The appellant called three witnesses to prove its claim. The respondents called a total of four witnesses. At the end of the trial, the learned trial judge answered the first issue in the negative and dismissed the suit against it with costs. The second, third and fourth issues were answered in the affirmative. She found that there was a breach of contract by the second and third respondents in that they failed to carry out proper inspection of the goods. She found that as a result of the failure, the appellant suffered damage for which the second and third respondents were liable. She awarded the sum of Ug. Shs 352,000/= as special damages; shs 50 million as general damages. The two sums to carry interest at the rate of 15% from the date of judgement till payment in full. She awarded the appellant costs of the suit.


Being dissatisfied with the judgement and the orders made, the appellant/plaintiff filed the instant appeal. The memorandum of appeal filed on its behalf contains the following grounds: -

  1. In view of the evidence, the learned trial judge erred in law and fact when she held that there was no breach of contract by the first respondent.

  2. The learned trial judge erred in law and fact when she failed to evaluate evidence on record and held that the appellant failed to prove the special damage claimed in the plaint.

  3. The learned judge erred in law and fact when in reaching her decision she failed to take into account and give effect to the admitted facts or facts not in dispute.

It was proposed to ask the court for an order that:

  1. the appellant's appeal be allowed.

  2. Special damages disallowed in the lower court be awarded to the appellant.

  3. The appellant be awarded costs of the appeal here and below.


The second and third respondents filed a cross-appeal premised on the following grounds:

  1. The learned Judge having held that the pre-shipment inspection was to be carried out by the second respondent erred in law and fact when she at the same time included the 3rd respondent when she held that 2nd and 3rd respondents did not carry out a proper inspection.

  2. In view of the respondents' evidence particularly D.W.4 and D.W.5 the learned trial judge came to the wrong decision when she held that the second respondent did not carry out proper inspection.

  3. The learned trial judge erred in law and fact when she held that there was colour variation when there was no evidence to suggest that the sample shown to court came from the consignment which was inspected by the second respondent.

  4. The learned trial Judge erred in law and fact when she awarded the appellant the sum of shs 50 million as general damages.

The respondents proposed to ask this court for the following orders namely:

  1. the finding that there no proper inspection by the second and third respondents be reversed.

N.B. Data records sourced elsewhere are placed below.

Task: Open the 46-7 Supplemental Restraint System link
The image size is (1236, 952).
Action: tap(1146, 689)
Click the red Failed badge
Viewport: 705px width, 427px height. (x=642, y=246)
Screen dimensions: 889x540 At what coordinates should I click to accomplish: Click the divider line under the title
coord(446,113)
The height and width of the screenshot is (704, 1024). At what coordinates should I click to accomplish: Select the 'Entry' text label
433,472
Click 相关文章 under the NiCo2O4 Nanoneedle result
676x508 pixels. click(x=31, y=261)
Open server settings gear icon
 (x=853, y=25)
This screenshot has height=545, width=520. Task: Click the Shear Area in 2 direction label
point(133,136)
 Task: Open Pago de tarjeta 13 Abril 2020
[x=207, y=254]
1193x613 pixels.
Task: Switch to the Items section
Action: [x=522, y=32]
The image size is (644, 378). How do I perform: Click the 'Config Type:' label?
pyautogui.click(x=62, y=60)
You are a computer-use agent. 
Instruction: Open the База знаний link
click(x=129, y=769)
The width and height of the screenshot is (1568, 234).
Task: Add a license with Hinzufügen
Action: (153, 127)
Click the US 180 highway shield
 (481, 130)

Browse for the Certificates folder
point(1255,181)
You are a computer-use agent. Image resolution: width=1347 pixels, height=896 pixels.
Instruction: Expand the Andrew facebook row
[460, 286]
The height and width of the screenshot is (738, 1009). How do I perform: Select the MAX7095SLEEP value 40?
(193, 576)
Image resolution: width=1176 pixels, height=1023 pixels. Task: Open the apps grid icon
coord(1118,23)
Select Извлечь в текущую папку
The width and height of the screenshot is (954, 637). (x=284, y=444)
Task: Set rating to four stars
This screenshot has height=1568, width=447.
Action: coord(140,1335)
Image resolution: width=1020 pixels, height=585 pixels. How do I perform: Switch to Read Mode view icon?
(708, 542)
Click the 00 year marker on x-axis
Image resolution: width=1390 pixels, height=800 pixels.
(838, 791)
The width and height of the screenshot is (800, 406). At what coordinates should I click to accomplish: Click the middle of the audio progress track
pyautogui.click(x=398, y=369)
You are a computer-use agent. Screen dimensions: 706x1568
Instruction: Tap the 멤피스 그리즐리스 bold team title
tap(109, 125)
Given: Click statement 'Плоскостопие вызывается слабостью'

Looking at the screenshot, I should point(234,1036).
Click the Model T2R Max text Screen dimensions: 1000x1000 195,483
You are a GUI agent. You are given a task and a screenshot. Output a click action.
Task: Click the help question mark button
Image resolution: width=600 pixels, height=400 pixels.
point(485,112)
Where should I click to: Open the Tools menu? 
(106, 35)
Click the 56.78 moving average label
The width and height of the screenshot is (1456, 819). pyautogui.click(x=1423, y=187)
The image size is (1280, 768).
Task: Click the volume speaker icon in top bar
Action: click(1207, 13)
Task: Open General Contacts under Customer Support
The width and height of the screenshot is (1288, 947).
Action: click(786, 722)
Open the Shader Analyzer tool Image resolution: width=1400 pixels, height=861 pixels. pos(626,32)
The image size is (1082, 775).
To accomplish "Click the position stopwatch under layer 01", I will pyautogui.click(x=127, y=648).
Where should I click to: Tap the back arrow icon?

  2. The finding that the second respondent cleared materials with colour variation be reversed.

  3. The order granting general damages of shs 50 million to the appellant be reversed.

Both advocates filed written submissions. Before I deal with the submissions, I consider it important to set deal with the issue of the contract to inspect the goods in question. When I read the record of the proceedings and the submissions of both counsel filed in this court, they all seem to state that the contract to inspect the goods was oral. To me this is not legally correct. The inspection of goods whose value exceeds US $ 10,000 is a legal requirement. The provisions of S.I.No.90/82 govern the inspection of such goods. I shall now examine the said regulations and determine whether the respondents or any of them breached them. Regulation 1(1) states as follows:

"No payment shall be made in or outside Uganda by or on the authority of the Bank of Uganda, or any licensed bank in Uganda, to the credit of any person, in respect of goods subject to pre-shipment inspection under these Regulations, unless and until a Clean Report of Findings issued under regulations 5 of these Regulations in respect of such goods, is presented together with the relevant shipping documents to an authorised bank".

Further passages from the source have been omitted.